I do like powder-coated stalls, they just look nicer to me.

And I would choose the round wood fence before the vinyl. It's sturdier and if a horse runs into vinyl they can get hurt pretty easily because the vinyl is leaves jagged edges when it breaks.


----------



## charlicata (Jan 12, 2010)

The wood barn looks super nice. But IMO, I believe I would go with the metal barn with the white vinyl fencing. Reason being the upkeep. With wood, you're going to be constantly having to paint or stain to keep things looking really nice. I would do the inside in wood though. I have seen some beautiful and functional stall fronts. Of course lining the wall against the outside wall in wood, and maybe some insulation in the top of the barn just for storm noise control. But, those are just my thoughts. Good luck in your decision!


----------



## churumbeque (Dec 20, 2009)

Metal for low maintanence. Wood fencing that is naturally weathered, again for low maint. Too many other things to do besides paint. In cold climates the plastic is brittle and breaks.


----------



## ridergirl23 (Sep 17, 2009)

As long as the barn has no real safety hazards then it really doesnt matter to me


----------



## rdn1234 (Jan 3, 2010)

The biggest thing for me is the price to keep my horse there.


----------



## White Foot (Jun 4, 2009)

I guess the only thing I look for is cleanliness.


----------



## Alwaysbehind (Jul 10, 2009)

Price of board vs amenities & service offered are important but the most important is safety for my horse.

Metal barns are fine as long as they are safe (no metal easily kicked thru in areas that horse will be turned out, etc). Wood barns are pretty so that is a good thing. 

White vinyl fencing is pretty but can break pretty easily especially in colder climates. 

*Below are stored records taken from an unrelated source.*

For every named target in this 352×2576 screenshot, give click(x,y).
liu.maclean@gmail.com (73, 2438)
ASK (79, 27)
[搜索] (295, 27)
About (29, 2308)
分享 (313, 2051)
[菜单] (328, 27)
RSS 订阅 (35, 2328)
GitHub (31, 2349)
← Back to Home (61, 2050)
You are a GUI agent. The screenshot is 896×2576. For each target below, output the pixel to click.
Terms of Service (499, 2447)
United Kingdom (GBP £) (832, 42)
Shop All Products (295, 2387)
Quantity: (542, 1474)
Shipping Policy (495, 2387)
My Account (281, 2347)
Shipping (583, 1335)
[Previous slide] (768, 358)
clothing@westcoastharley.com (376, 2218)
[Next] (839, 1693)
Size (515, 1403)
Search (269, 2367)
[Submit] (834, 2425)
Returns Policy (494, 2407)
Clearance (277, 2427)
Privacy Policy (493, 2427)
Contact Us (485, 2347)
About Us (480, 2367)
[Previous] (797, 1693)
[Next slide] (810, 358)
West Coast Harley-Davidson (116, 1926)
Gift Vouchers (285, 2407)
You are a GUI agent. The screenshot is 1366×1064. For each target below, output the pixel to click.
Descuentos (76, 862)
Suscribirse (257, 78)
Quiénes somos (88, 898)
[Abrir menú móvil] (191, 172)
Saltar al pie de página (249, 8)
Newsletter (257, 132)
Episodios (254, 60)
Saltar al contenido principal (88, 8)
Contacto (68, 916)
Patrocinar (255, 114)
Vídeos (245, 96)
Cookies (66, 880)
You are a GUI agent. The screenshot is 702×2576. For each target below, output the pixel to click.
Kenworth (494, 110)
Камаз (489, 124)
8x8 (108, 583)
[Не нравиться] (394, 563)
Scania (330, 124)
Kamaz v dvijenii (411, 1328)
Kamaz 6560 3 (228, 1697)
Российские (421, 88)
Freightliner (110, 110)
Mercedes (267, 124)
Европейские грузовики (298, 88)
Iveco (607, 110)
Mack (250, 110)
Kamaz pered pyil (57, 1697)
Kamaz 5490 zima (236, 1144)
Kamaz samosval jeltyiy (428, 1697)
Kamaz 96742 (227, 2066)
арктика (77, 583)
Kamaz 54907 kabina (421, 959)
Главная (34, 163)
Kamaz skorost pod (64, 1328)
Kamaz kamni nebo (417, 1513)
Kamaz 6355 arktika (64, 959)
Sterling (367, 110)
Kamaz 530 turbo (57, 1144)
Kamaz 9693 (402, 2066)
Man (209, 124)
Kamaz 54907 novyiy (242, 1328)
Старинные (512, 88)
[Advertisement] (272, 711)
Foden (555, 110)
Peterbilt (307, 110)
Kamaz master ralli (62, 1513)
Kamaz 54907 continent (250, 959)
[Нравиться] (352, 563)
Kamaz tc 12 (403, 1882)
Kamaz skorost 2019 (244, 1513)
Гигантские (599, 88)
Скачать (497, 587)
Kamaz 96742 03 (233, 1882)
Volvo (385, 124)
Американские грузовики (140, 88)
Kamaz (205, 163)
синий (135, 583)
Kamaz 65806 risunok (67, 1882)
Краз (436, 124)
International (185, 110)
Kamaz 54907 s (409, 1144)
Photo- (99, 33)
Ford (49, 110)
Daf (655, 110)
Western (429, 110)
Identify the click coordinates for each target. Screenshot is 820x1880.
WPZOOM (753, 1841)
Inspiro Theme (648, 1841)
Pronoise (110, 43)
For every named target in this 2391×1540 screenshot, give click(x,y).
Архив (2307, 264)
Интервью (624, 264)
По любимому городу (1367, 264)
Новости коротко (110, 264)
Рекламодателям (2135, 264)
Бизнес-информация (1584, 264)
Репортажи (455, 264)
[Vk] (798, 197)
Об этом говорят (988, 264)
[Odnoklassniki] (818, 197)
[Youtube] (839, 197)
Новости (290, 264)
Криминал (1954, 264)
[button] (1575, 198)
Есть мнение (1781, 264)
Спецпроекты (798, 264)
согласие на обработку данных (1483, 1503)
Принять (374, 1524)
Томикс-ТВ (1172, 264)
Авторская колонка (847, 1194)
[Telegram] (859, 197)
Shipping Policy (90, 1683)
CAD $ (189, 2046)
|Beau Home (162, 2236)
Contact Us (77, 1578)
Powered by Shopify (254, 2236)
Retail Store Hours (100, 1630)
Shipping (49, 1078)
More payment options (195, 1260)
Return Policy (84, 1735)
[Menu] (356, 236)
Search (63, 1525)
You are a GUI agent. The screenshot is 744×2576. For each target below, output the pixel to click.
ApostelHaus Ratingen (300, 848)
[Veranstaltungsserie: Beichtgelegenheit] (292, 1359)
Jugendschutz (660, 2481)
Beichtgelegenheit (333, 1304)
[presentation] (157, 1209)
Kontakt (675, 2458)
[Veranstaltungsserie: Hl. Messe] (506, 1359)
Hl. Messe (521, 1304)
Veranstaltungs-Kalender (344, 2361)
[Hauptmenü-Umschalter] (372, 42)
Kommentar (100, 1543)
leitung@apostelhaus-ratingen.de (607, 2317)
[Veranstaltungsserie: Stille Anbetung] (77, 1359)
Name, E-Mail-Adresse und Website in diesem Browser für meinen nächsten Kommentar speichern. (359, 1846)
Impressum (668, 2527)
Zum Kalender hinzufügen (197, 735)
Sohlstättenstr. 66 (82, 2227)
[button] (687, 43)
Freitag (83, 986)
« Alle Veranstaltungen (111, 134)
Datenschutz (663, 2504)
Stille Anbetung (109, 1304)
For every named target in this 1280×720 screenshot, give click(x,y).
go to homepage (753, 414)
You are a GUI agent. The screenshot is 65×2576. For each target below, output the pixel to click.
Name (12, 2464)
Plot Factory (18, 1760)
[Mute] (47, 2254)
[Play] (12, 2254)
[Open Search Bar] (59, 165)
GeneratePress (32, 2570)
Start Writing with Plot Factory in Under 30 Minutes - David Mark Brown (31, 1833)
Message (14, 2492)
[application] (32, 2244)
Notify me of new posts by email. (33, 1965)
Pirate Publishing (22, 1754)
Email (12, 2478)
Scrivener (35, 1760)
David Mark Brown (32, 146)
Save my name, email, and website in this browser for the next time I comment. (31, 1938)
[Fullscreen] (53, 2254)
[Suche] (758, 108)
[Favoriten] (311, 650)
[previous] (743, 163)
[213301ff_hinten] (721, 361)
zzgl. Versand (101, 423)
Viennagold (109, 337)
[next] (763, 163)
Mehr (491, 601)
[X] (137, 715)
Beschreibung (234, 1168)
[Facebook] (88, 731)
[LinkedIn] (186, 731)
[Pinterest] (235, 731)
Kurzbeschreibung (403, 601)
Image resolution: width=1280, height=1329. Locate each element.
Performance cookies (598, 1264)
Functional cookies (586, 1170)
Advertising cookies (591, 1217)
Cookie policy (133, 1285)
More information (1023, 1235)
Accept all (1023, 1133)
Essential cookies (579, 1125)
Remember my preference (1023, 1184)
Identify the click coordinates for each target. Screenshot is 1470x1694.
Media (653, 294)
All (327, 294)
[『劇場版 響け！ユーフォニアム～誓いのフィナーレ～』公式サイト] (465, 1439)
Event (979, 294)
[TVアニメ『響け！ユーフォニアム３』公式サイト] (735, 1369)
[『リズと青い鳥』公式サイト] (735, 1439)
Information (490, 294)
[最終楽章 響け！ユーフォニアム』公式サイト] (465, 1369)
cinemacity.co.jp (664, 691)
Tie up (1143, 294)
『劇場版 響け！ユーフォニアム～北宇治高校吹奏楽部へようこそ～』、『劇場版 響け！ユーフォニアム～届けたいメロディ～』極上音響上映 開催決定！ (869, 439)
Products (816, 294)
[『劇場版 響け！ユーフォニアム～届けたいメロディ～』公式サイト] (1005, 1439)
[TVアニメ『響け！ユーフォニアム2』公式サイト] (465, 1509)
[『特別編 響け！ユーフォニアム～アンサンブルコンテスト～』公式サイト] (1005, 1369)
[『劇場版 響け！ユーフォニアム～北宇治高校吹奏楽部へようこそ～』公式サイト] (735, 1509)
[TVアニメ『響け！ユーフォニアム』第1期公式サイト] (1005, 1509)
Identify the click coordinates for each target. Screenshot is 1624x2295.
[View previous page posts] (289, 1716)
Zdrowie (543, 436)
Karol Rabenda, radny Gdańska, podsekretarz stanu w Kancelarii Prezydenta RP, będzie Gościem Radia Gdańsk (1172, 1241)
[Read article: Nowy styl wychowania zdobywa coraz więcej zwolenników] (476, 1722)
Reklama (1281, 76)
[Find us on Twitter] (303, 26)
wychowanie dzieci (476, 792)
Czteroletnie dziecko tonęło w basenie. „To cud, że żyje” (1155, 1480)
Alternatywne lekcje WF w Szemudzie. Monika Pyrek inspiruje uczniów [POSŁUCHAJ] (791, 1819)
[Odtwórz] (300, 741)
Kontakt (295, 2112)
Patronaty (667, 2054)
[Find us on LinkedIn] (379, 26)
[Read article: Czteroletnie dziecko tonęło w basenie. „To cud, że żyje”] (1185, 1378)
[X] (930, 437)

If you are going for a high end boarder then yes, for sure go with what is prettier (and safe).


----------



## orloff (Dec 9, 2009)

I was thinking of those modular barns like barn pros or choice barns. I am thinking about looking into a modular barn from horizon structures with european stall fronts.


----------



## ~*~anebel~*~ (Aug 21, 2008)

If you are wanting to make a high end boarding barn then everything must be as safe as possible. I would not choose either of those fences for my "best choice" although the wood is better. As far as for the barn? I would hire a reputable builder to make sure that your ventilation, etc.. is up to snuff. So many barns end up with condensation issues and black mold, or dust.

If you want a middle to lower end barn, then put in what is economical and safe. A modular barn would be good for this route too.

Basically, if you're expecting to charge $600/mo and up for indoor board, your facility needs to be very good. Anything lower and you can skimp on some expense. Personally, I don't really care how stuff looks as long as it is safe and clean. Safety and cleanliness tend to go hand in hand.

Good luck!


----------